福岡県東峰村の室井保子さん(86)は村役場から徒歩5分ほどの自宅に1人暮らし。あの日、猛烈に降り続いた雨は午後2時すぎ、小康状態になった。そこに民生委員を務める近所の男性が訪れる。

 男性は「おばちゃん逃げないけんよ」とせかした。ミシンで縫い物をしていた室井さんは「行かなくちゃいけませんかねえ」と渋った。それでも「高齢の1人暮らしだから」と強く説得され、自宅を後にした。

 2日後の7月7日。避難所から歩いて帰った室井さんは自宅周辺の光景に目を疑った。路肩は崩れ、そばのJR大行司駅は駅舎に土砂が流れ込み、ぺしゃんこに。「あの時、避難しなかったら…」。恐ろしさがこみ上げてきた。

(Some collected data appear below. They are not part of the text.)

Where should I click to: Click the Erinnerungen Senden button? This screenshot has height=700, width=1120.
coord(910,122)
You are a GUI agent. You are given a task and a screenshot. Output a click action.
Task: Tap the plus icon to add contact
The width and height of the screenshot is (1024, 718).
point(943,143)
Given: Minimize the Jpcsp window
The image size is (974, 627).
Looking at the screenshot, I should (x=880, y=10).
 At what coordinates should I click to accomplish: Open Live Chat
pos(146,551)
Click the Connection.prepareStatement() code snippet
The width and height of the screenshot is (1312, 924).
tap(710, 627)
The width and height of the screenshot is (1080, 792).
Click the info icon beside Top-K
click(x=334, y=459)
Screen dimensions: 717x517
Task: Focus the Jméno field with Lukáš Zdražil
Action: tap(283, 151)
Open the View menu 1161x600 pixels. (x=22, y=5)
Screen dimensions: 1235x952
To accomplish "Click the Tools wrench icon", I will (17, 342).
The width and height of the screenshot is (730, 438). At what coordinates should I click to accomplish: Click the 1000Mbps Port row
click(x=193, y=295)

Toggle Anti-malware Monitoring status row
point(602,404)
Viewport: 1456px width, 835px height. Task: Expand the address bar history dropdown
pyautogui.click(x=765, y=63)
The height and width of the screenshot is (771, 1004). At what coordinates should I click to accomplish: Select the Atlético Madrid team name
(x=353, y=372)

 「このくらいの雨なら大丈夫」「もう年だし」「避難所では眠れん」−。危険が迫っても避難しようとしない人の存在は、災害のたびに指摘されてきた。

 今回の犠牲者にも、逃げるよう促されたが動かず、自宅とともに土砂にのみ込まれた人がいる。結果的に助けられず、痛恨の思いを抱える人も少なくない。